Klimaschutzkonzepte sind die Grundlage für eine langfristig angelegte Umweltpolitik. Deshalb hat die BIM im Jahr 2010 Klimaschutzkonzepte zur energetischen Sanierung von 17 Großliegenschaften des Landes Berlin initiiert. Diese sehen für jede Großliegenschaft einen Gesamtbericht vor, der eine Bestandsaufnahme der Energieverbräuche und CO2-Emissionen, Potentialberechnungen zur Emissionsminderung sowie konkrete Einsparziele und Maßnahmenkataloge mit Kosten- und Zeitplänen enthält. Die Energieanalysen und die energetischen Sanierungskonzepte bilden die Grundlage für die zukünftige Sanierung der Liegenschaften. Großliegenschaften sind Gebäudekomplexe, deren einzelne Bauten häufig über eine zentrale Energieversorgung verfügen. Es ist deshalb sinnvoll, den Gesamtkomplex als solchen in der energetischen Analyse zu berücksichtigen.

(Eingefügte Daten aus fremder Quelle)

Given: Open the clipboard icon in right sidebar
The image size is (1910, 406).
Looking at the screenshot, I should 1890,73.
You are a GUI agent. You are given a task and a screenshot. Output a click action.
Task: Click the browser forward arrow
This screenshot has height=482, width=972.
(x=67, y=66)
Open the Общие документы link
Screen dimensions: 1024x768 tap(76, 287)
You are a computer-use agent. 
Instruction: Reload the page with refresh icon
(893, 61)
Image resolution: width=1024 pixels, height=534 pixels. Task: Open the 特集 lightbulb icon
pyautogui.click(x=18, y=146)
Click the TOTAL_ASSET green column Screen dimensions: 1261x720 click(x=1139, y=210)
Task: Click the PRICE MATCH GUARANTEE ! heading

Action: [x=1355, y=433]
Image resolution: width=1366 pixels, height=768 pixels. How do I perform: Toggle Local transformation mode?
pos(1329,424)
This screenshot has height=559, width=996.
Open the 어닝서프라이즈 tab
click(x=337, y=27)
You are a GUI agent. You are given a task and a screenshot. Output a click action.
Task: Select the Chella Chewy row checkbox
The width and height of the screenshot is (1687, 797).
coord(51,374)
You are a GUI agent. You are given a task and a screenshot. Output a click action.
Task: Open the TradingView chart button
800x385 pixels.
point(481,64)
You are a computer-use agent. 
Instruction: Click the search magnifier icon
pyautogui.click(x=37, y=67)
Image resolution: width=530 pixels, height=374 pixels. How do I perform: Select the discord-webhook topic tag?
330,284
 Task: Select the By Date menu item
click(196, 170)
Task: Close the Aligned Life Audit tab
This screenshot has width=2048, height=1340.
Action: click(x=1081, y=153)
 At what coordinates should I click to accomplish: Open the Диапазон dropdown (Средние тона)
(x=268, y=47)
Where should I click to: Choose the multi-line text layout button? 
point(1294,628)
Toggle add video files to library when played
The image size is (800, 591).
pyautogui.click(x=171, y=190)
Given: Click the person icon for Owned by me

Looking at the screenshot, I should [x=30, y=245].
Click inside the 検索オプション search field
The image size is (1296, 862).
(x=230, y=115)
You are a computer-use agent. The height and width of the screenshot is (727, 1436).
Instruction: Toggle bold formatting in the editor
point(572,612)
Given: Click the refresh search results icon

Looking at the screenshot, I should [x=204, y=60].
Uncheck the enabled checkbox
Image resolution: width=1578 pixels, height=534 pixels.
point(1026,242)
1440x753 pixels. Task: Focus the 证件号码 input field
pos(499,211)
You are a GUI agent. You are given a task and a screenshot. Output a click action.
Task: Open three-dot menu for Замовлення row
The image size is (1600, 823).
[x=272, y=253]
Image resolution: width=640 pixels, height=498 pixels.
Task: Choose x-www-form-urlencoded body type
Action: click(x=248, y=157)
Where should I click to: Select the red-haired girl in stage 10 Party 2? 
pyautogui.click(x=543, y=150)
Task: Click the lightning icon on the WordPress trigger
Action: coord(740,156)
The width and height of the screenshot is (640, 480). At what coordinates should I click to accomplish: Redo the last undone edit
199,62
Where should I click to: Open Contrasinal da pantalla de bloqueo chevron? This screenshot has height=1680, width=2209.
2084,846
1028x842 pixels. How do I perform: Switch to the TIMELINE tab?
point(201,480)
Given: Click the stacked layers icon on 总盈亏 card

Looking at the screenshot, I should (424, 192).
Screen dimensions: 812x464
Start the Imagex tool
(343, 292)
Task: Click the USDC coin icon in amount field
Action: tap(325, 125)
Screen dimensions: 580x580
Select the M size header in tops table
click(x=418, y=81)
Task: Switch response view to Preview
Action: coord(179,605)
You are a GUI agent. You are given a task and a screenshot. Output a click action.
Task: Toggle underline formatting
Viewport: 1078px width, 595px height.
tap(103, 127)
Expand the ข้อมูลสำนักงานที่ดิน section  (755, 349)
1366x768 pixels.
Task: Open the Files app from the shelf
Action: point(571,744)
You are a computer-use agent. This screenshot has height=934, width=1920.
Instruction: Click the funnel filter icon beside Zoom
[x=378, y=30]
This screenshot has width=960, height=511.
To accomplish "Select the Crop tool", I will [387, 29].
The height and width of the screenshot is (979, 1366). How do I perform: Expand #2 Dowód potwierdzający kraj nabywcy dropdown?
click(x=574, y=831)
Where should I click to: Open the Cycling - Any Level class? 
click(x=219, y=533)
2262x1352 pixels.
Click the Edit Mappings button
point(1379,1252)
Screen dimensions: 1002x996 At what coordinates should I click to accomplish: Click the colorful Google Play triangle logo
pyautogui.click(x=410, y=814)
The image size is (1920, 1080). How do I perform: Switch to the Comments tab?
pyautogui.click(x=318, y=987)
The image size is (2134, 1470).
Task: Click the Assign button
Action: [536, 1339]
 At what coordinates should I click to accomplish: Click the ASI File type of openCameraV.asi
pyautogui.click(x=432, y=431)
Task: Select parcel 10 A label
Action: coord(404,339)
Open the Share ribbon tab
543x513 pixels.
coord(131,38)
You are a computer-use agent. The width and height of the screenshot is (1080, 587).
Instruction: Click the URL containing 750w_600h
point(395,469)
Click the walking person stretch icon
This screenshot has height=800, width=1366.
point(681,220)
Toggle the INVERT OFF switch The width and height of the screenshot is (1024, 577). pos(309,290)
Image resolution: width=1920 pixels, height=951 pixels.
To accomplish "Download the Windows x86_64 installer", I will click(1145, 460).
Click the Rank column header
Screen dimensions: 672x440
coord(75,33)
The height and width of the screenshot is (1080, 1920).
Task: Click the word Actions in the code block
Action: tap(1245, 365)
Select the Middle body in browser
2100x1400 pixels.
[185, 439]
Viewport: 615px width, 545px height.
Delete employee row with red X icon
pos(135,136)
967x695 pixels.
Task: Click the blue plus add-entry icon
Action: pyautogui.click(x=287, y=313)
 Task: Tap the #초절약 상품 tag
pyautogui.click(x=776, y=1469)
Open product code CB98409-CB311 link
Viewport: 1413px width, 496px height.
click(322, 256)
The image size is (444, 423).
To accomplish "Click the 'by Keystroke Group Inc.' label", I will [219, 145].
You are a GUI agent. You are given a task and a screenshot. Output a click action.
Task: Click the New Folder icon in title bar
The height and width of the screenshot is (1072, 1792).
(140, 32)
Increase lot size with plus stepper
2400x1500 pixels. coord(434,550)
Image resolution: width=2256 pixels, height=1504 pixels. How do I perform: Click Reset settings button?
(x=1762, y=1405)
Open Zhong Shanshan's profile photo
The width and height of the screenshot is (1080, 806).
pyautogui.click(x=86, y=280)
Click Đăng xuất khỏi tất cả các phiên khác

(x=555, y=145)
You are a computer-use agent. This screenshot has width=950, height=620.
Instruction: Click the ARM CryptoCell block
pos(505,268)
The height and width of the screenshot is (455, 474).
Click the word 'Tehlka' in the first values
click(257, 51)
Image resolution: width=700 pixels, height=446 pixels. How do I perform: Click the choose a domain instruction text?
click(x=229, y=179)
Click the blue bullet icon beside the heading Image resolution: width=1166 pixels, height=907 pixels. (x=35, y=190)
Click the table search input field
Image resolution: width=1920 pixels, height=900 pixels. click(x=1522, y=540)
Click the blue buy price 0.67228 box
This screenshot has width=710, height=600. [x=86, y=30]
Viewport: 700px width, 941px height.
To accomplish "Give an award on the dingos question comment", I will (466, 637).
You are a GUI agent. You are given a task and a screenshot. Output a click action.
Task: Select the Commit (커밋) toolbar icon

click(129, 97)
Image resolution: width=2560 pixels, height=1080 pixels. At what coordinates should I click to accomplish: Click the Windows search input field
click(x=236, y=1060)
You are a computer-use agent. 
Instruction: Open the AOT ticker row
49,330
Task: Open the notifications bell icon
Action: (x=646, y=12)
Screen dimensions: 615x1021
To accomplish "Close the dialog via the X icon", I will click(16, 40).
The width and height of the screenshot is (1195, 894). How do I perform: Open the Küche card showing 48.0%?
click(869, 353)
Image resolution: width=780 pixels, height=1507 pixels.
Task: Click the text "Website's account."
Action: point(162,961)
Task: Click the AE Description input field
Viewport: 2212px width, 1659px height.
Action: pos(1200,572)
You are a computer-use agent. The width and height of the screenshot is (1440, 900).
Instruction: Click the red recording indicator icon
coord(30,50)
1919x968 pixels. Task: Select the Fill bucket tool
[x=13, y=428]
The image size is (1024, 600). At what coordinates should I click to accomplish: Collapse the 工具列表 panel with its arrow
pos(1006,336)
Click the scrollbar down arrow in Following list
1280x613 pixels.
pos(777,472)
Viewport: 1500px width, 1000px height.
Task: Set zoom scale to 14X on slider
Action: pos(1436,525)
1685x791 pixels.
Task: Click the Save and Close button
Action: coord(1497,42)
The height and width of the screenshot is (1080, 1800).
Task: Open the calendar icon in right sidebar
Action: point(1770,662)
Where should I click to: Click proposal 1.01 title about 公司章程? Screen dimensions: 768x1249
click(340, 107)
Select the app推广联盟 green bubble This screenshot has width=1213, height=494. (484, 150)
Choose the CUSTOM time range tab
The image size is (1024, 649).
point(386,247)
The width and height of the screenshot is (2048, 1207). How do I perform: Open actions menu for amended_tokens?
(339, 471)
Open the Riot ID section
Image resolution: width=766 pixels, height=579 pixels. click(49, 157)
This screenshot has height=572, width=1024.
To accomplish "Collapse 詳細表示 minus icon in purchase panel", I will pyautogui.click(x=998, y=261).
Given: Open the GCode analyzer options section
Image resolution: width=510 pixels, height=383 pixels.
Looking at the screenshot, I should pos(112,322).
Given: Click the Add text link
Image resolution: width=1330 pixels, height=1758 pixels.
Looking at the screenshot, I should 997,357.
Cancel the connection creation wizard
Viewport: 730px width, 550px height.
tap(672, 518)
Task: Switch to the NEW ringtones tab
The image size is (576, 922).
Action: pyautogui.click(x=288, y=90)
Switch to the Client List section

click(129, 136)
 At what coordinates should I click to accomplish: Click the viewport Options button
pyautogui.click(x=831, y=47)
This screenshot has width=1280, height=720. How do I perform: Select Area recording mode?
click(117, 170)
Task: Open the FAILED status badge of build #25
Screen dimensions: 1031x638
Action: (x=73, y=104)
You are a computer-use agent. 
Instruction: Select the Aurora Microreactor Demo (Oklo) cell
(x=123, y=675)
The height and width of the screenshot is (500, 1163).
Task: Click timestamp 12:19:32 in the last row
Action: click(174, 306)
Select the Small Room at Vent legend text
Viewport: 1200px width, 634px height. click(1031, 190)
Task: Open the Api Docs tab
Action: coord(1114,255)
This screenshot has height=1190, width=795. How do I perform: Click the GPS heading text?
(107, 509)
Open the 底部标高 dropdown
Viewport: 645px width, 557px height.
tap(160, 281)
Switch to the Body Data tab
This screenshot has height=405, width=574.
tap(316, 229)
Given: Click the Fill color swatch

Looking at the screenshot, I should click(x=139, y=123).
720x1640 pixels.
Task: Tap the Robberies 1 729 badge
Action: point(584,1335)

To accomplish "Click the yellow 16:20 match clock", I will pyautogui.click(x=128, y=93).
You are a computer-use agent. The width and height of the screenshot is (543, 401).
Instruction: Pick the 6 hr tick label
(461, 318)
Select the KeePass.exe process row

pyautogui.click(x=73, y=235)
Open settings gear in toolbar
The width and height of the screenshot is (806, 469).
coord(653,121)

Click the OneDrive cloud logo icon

Ziel ist es, das Potential zur Senkung von Emissionen und Energieverbrauch zu ermitteln. Zu diesem Zweck wird insbesondere der Einsatz erneuerbarer Energieträger zur Energieerzeugung berücksichtigt. Mit dem Konzept will die BIM nicht nur zum Erreichen des Berliner Klimaschutzziels beitragen, sondern auch langfristig die Kosten für das Land Berlin senken.
Das Projekt, das am 31. Dezember 2010 endet, wird mit Mitteln aus der Klimaschutzinitiative des Bundesministeriums für Umwelt, Naturschutz und Reaktorsicherheit (BMU) unterstützt. Der Projektträger Jülich betreut das Förderprogramm im Auftrag des BMU. Die odelko GmbH ist Partner der BIM bei der Realisierung der energetischen Sanierungskonzepte.